A Diary
By ScribbleScribe
- 1401 reads
Dear Diary,
I just want to say that I enjoy writing in you a lot. I'm not sure why i do, I suppose there is something about the smooth glide of the ballpoint pen over the diary page as my fingers press lightly down on the cylindrical plastic frame, forming letters, words and eventually sentences. I gives me a sense of satisfaction and release as the ink pours out onto the page all the worries and unforseen joys of my life. A cohesiveness is formed in my being when I write an entry. The welding of emotion, situation and logic begin to make more sense and become more solid as the mist of ambiguity in my mind fades under the reassuring guidance of handwritten words. This is how I feel about writing entries in you. And, i get the feeling that I will always write diary entries. It feels so natural, a completion of who I am.
A diary is also a testament to a person's life, a secret piece of evidence of their rich inner world. The mind preserves a few memories, it's true, but memories and charateristics of people and places written down take on a different life altogether. Psyches only preserve that which is essential and details of situations may fade into a amnesiatic oblivion from which there is no return. A diary can preserve that which might of otherwize been lost in the constant shuffle of cognitive data.
Also, when the years of one's life accumulate with the march of months and lost hours, one forgets who they once were and begins to fail to see the commonality between them and a younger generation preparing to take their place. " Stupid Kids..." the forgetful ones say, forming the youths into an enemy to be feared. If a diary is kept, all one needs to do is reach out and open to a page of one's youth. An understanding will be formed in the aging mind " These people are not my enemies... they are simply a different form of who I was many years ago."

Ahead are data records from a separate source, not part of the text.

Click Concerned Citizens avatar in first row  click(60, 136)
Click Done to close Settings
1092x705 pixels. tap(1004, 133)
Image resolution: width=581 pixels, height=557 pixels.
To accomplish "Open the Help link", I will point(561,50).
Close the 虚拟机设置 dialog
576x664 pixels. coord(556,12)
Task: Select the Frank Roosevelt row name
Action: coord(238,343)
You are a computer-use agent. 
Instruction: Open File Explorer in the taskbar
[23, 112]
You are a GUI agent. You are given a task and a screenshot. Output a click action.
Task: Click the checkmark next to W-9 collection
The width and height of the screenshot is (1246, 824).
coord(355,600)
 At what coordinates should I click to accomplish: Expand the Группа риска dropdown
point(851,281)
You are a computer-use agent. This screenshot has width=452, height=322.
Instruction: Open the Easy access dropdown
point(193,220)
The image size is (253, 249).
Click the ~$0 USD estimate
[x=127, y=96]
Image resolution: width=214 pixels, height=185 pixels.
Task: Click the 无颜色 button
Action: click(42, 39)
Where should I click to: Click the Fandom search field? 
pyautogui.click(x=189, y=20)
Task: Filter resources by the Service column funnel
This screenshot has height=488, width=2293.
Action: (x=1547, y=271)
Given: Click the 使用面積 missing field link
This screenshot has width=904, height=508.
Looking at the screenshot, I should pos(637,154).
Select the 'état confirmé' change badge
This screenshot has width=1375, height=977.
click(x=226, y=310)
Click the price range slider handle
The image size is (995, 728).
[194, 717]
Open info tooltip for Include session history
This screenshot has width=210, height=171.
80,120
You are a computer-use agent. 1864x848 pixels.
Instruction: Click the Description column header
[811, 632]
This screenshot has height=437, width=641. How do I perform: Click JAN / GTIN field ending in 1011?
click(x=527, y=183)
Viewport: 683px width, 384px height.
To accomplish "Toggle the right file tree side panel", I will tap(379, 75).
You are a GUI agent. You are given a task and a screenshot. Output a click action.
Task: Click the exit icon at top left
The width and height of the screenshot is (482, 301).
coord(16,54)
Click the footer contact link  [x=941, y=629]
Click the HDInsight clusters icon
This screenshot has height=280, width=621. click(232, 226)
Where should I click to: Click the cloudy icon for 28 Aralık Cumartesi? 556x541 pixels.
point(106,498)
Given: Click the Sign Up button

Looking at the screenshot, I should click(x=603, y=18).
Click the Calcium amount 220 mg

A diary is a history. Though it is true that these histories arent filled with documentation of wars fought with gleaming metal blades and hard wooded shields at the ready; it does document an epic struggle of a soul. The battlefield is the mind, a grand cathedral home to the innumerable counselors of the psyche. These counselors shout, rage, whisper, plead, cry and laugh, each struggling to be heard over the next with the aim to win the greatest influence over their being's path. The diary captures these clashes and surrenders, a complete and seperate history unto itself.
These, to me, are the purpose and joys of keeping a diary.